Try it ->
Below are some records. Say how many of their lines include the string "agent", giving only the number.

Data provided ->
--- --- ---

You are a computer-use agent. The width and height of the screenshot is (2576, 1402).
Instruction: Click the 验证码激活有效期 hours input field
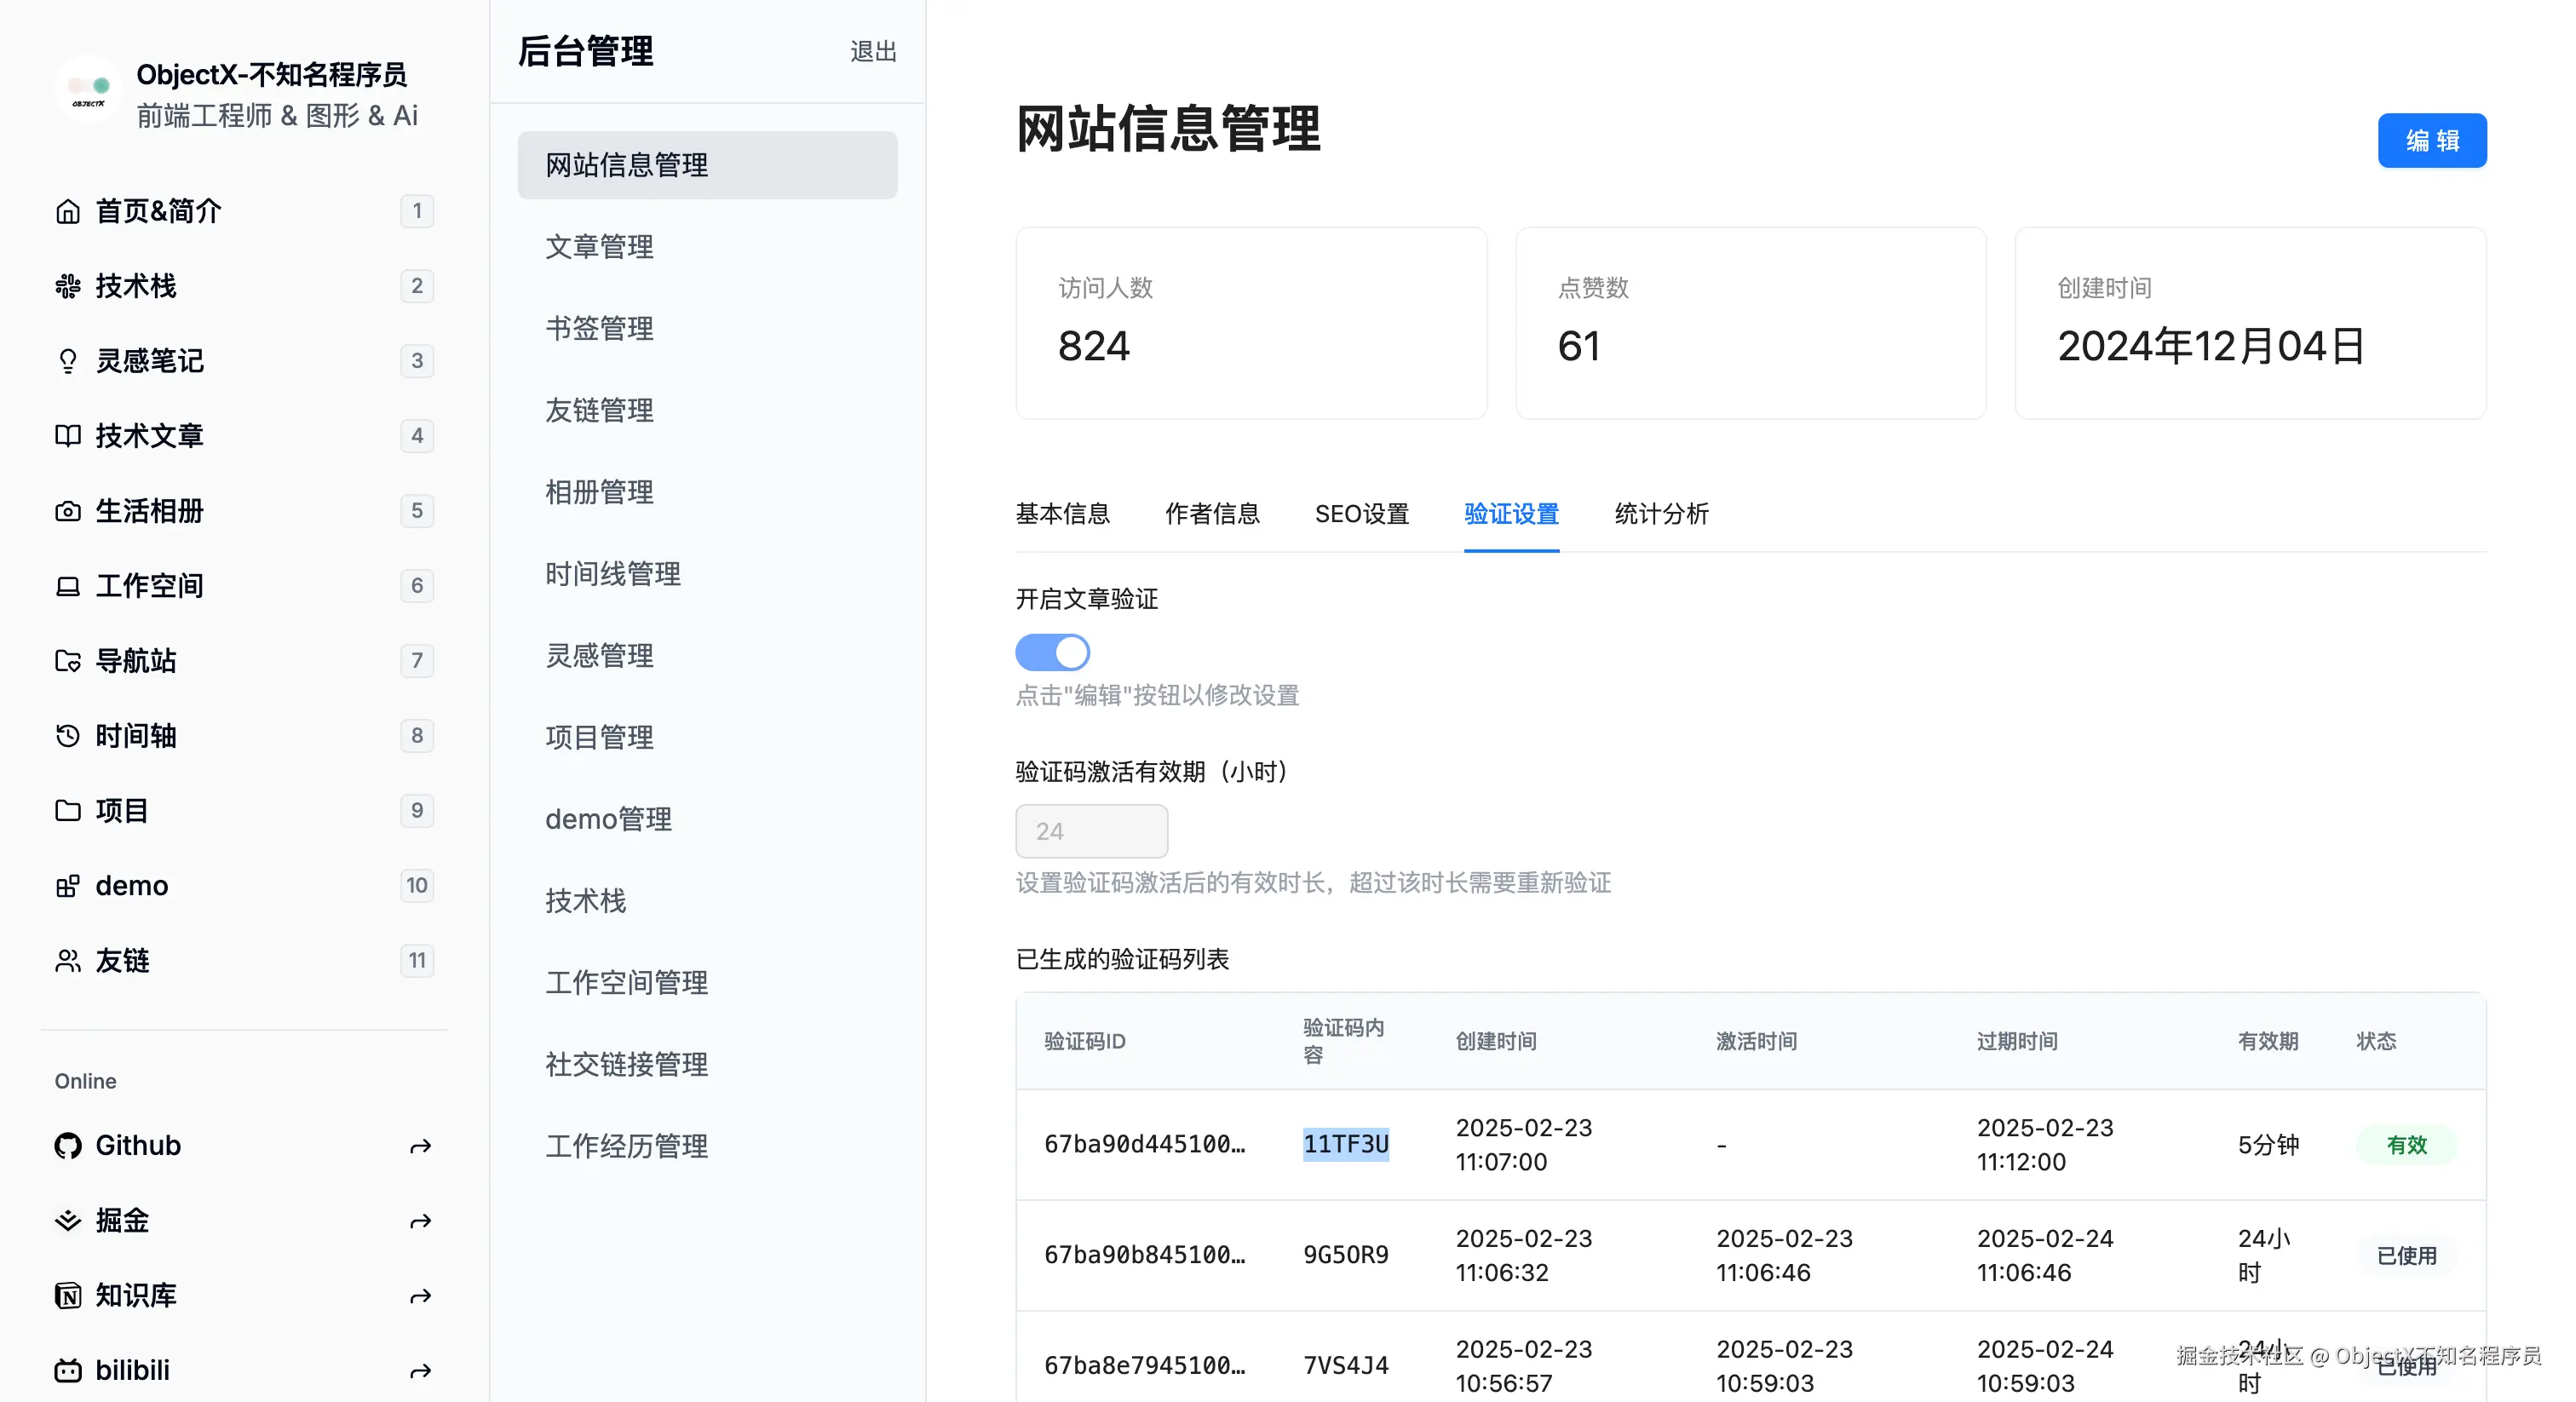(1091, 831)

--- --- ---

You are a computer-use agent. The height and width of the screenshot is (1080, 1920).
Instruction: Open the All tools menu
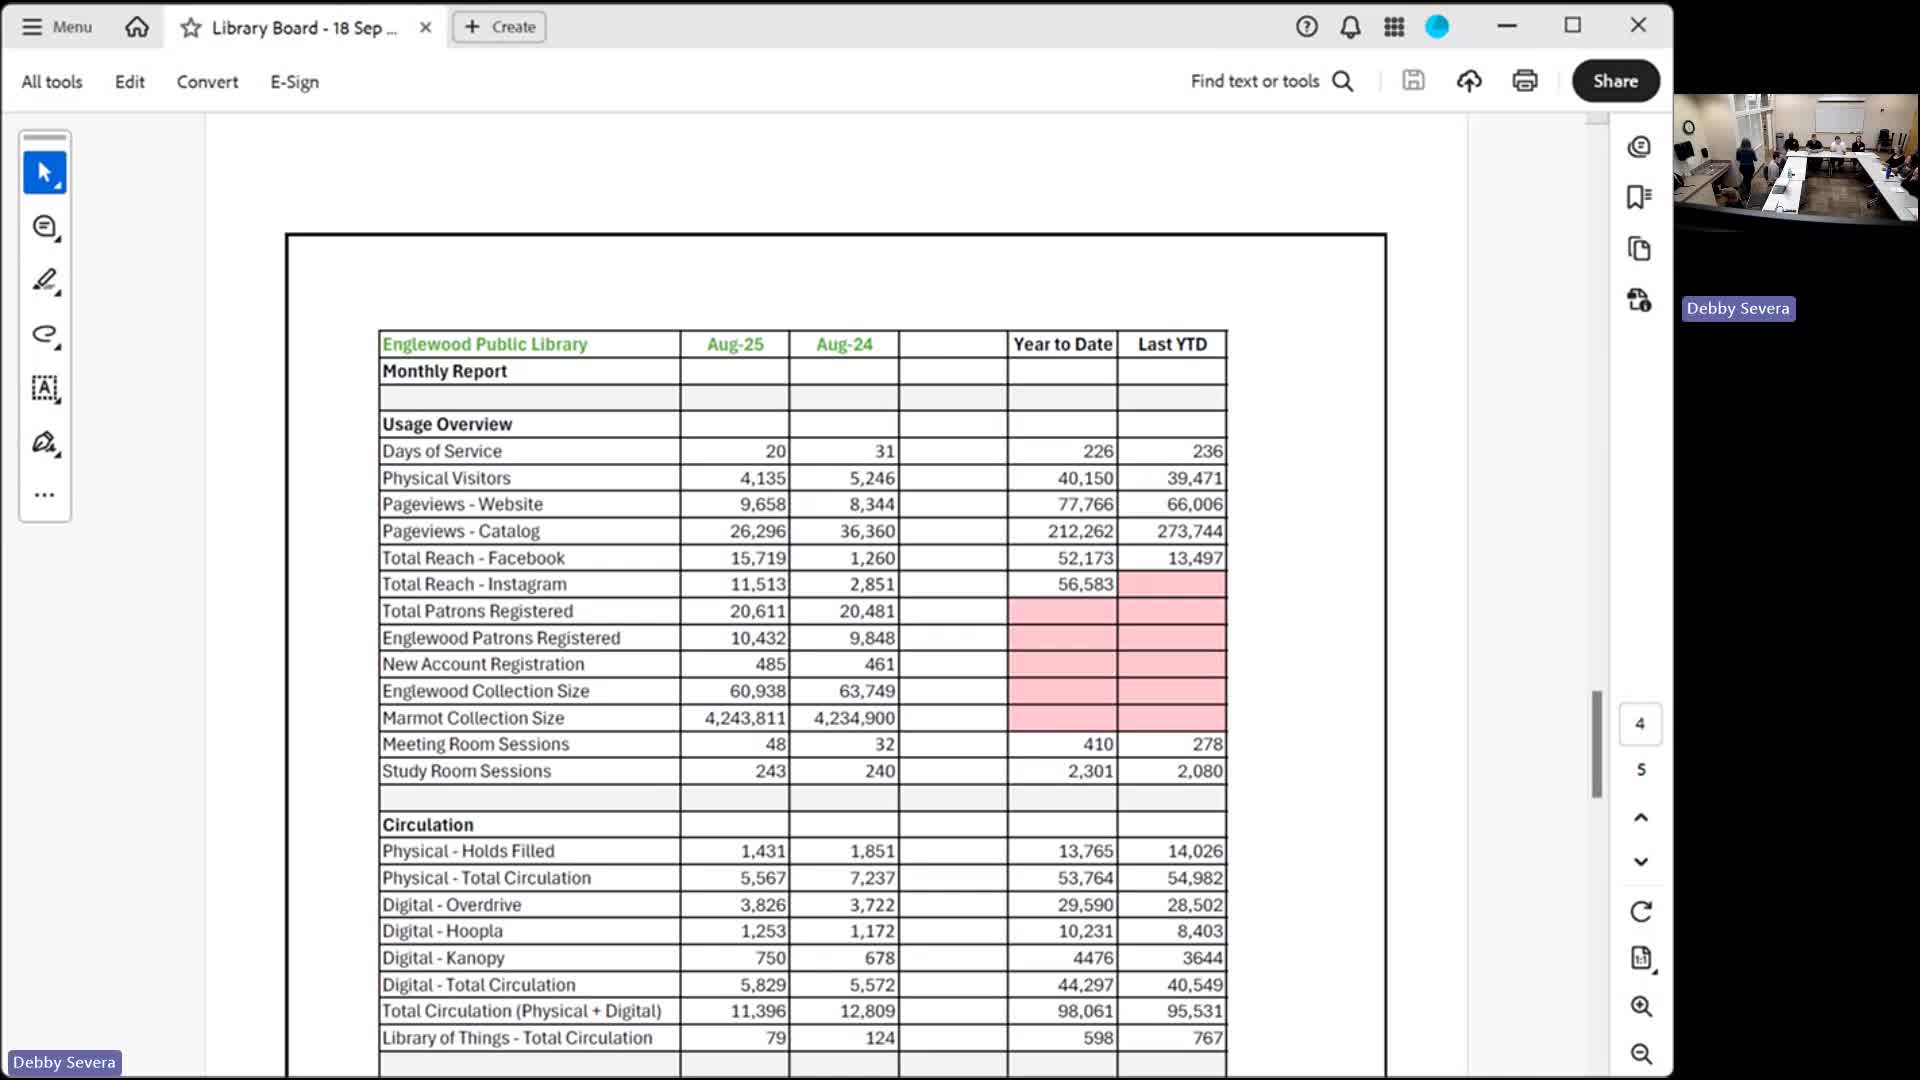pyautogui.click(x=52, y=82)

--- --- ---

Answer for this exercise ->
2